┌──
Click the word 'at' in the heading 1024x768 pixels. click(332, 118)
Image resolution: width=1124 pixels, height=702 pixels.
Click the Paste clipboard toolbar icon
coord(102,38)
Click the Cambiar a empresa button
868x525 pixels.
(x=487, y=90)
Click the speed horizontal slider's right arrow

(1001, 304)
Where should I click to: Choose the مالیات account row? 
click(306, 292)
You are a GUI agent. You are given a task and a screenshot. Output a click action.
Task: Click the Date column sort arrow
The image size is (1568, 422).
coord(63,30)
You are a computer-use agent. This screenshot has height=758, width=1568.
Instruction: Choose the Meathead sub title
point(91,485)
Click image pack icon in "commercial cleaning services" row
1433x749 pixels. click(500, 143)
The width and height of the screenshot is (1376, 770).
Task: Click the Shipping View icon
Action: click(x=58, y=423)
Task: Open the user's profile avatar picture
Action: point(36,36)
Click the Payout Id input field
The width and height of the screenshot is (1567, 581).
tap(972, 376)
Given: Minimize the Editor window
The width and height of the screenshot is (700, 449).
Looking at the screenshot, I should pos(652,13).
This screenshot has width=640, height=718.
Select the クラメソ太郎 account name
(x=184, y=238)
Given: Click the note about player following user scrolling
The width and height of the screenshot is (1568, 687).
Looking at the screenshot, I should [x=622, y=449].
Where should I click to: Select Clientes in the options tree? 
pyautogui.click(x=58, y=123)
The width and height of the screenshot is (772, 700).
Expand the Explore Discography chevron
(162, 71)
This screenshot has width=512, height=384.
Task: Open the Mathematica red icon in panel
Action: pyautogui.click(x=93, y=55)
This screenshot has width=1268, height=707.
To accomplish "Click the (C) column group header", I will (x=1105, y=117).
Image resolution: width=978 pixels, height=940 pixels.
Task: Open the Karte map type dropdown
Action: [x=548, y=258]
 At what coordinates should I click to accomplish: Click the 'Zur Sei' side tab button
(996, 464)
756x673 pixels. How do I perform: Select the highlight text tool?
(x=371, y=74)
└──
__What the exercise asks__: When a line in the material above includes the word "agent", copy that line.

__Task solution__:
You are a GUI agent. You are given a task and a screenshot. Output a click action.
You are a computer-use agent. This screenshot has height=758, width=1568.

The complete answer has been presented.